▶ _WHAT TO WORK ON_
When a line of the entries below contains "menu", it counts once; state how many such lines there are and nothing else.

▶ _DATASET EXCERPTS_
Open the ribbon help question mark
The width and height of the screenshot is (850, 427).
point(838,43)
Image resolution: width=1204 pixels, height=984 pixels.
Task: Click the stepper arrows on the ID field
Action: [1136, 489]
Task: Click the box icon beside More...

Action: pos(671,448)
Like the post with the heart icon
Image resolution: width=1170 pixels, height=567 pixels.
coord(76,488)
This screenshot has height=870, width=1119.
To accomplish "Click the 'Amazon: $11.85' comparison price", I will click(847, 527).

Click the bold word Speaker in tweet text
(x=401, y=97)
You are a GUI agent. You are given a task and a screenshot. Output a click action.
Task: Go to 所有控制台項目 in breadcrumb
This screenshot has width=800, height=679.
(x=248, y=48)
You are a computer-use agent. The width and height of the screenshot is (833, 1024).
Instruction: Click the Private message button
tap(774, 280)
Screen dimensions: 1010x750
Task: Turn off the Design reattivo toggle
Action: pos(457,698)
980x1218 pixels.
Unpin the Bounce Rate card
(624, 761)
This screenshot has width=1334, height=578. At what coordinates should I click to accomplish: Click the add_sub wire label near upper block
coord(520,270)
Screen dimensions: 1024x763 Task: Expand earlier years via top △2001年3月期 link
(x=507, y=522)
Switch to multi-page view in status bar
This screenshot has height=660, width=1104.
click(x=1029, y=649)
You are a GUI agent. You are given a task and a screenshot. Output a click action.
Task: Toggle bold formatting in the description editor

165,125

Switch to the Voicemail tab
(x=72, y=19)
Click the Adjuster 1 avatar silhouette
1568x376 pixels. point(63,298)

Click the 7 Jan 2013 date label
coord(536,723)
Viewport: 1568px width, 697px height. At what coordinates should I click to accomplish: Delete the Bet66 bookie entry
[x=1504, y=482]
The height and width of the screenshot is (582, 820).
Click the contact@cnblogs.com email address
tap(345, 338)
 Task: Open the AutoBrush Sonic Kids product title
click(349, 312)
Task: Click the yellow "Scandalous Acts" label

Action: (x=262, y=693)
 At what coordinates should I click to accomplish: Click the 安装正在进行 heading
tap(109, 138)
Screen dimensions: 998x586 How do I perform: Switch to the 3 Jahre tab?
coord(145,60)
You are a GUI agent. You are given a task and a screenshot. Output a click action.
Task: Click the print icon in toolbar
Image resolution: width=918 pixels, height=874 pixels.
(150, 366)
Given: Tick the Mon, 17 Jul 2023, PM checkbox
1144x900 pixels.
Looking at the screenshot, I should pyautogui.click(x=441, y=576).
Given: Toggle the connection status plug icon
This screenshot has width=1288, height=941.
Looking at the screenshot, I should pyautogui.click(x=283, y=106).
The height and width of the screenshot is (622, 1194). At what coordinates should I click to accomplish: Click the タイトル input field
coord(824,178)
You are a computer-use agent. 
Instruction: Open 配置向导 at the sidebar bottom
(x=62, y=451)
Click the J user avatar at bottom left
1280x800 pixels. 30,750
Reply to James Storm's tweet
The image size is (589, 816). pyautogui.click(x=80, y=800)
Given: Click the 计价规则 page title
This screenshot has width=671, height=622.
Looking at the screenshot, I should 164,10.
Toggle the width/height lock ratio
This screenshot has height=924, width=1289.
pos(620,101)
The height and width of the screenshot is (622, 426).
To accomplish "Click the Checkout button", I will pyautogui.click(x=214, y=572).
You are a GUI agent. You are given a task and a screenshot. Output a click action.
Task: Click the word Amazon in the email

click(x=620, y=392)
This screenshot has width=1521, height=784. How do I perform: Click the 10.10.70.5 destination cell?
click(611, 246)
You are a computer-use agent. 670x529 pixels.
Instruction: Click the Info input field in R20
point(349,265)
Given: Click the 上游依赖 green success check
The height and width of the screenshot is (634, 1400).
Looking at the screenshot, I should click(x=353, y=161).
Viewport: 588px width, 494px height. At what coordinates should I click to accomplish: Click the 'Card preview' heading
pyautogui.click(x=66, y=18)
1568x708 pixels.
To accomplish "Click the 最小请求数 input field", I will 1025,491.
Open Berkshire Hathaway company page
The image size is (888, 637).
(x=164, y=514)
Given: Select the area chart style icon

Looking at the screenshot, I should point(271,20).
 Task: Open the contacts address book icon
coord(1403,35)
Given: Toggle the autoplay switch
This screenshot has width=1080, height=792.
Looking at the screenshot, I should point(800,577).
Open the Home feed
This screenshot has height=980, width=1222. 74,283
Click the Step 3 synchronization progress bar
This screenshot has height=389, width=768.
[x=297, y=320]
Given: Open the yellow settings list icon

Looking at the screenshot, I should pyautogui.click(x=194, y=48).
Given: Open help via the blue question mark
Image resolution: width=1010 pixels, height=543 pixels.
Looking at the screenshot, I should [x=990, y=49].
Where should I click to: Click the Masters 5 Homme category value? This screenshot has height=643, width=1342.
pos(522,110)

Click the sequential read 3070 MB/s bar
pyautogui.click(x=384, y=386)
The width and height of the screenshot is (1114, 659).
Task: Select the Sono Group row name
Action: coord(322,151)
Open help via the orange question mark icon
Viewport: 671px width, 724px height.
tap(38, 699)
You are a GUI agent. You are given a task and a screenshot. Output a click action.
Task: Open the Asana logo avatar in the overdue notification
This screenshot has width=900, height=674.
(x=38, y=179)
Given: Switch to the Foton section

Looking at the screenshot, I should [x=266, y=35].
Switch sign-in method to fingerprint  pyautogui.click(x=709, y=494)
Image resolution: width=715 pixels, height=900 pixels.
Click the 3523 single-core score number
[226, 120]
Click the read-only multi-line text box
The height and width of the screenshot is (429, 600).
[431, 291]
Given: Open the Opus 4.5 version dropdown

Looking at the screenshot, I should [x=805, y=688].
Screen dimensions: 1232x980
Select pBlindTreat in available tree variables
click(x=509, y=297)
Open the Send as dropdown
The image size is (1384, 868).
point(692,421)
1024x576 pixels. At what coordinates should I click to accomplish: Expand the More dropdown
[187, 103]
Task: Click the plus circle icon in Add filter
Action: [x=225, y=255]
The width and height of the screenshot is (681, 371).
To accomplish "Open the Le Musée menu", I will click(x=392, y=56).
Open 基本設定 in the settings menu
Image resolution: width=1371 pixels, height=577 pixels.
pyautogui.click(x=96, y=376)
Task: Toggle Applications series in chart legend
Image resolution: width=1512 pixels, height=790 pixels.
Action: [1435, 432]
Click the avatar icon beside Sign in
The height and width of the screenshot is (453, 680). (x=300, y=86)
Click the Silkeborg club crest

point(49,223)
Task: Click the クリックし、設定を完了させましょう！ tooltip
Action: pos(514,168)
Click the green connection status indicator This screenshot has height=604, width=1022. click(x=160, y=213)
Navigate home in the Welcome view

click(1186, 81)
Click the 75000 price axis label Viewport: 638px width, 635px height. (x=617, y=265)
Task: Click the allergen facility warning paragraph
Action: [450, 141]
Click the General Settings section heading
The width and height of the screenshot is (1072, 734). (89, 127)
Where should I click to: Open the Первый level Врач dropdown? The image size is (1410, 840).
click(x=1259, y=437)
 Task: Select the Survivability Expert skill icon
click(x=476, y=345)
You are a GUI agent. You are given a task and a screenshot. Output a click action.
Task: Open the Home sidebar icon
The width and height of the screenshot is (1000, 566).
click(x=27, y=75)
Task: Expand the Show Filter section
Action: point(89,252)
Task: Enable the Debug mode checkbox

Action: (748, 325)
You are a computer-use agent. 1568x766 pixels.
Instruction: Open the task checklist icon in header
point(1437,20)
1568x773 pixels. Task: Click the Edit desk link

▶ _ANSWER TO THIS EXERCISE_
2